### Saved entries
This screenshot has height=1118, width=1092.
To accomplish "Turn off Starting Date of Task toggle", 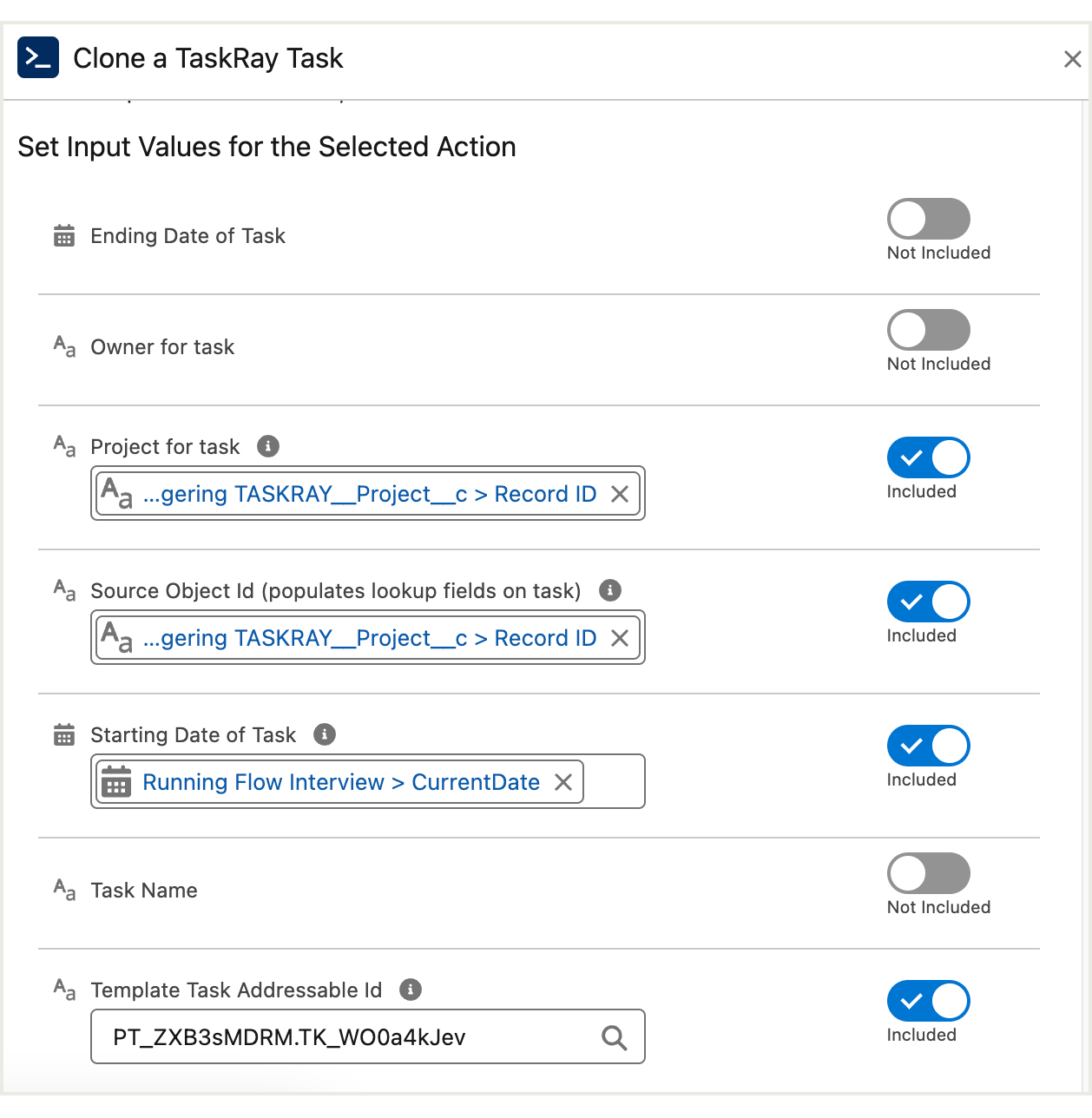I will 928,746.
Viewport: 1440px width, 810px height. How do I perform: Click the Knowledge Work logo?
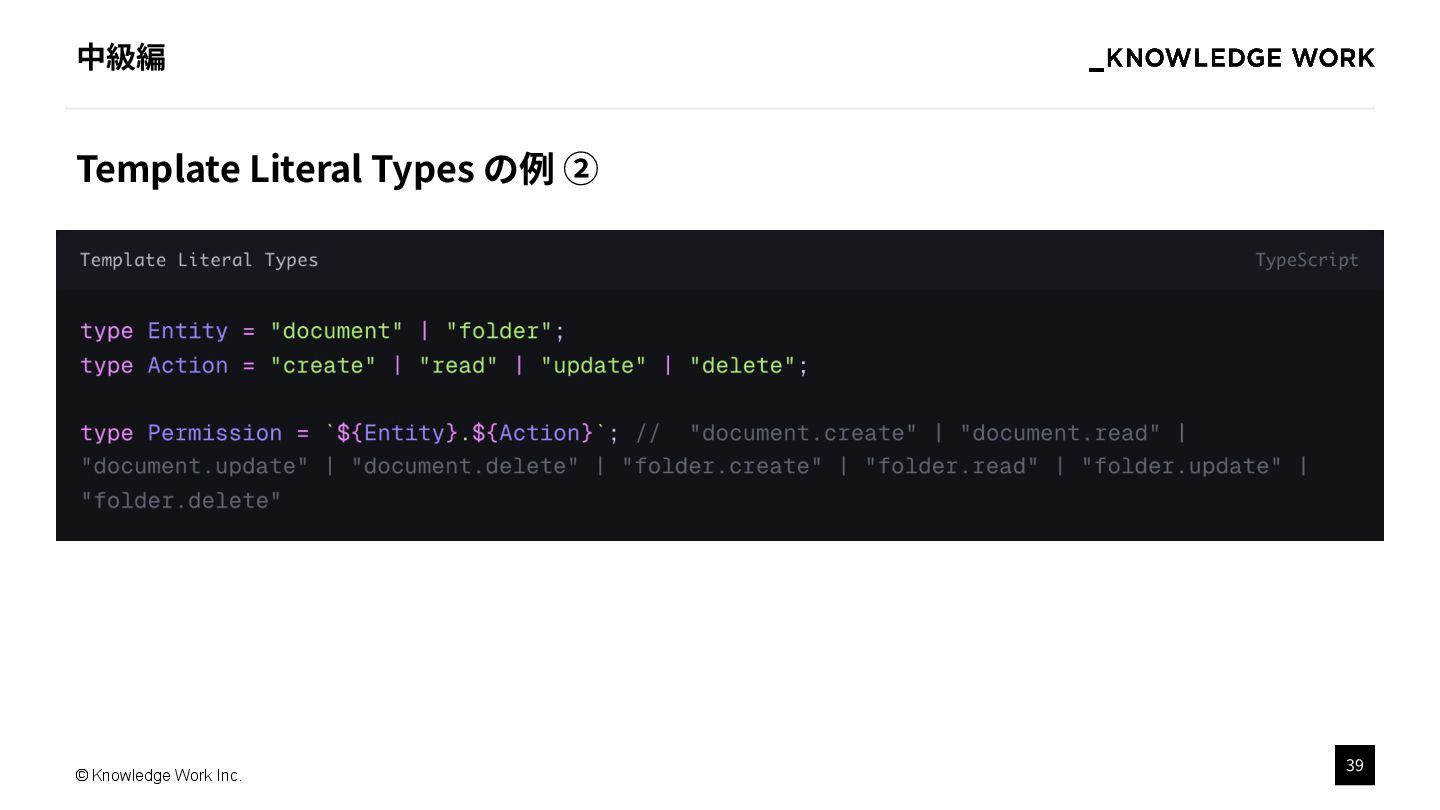(x=1231, y=58)
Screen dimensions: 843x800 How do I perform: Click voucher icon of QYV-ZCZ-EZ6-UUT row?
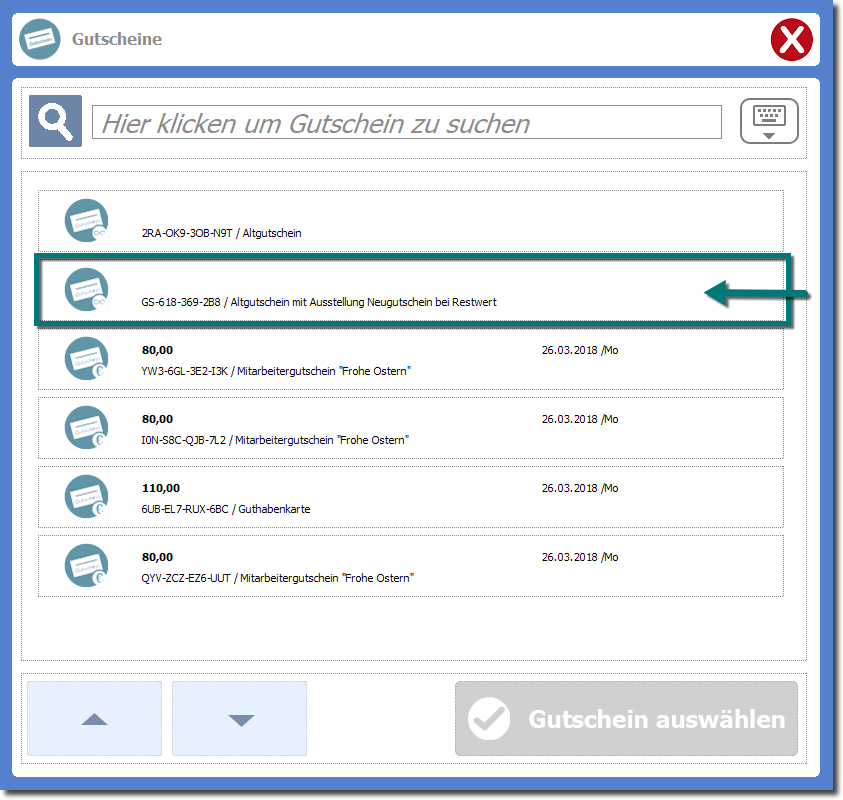(x=86, y=566)
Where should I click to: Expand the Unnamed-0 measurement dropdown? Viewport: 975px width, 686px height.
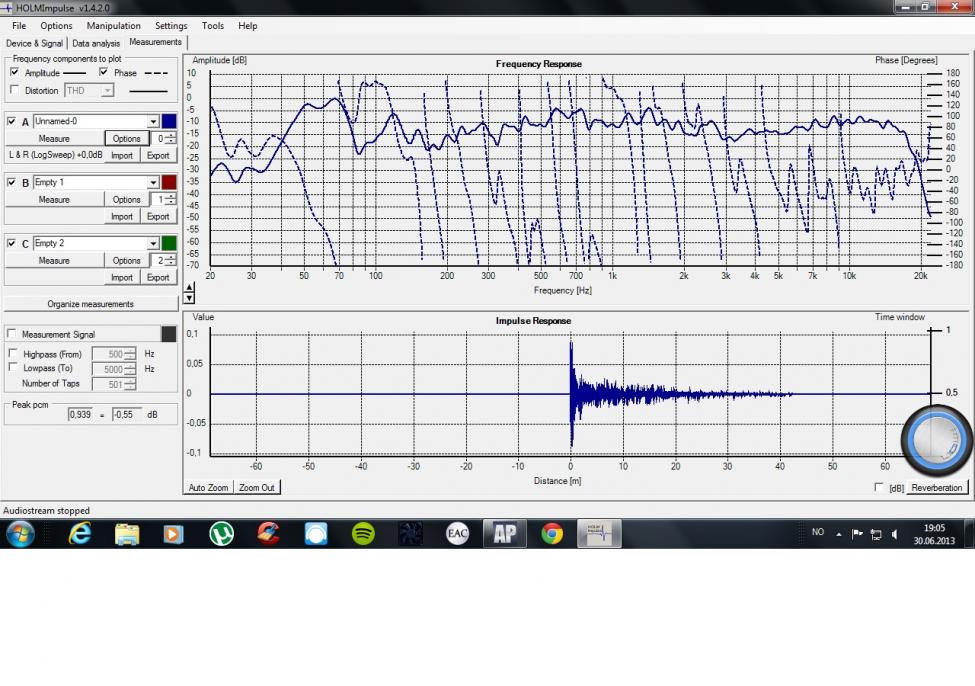click(x=153, y=122)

### What you should do
Could you repeat exactly the lines from the one containing "Where should I" through the last line of the records, both included, without the pictures?

### Exercise output
Where should I click to: Expand the Unnamed-0 measurement dropdown? Viewport: 975px width, 686px height.
click(x=153, y=122)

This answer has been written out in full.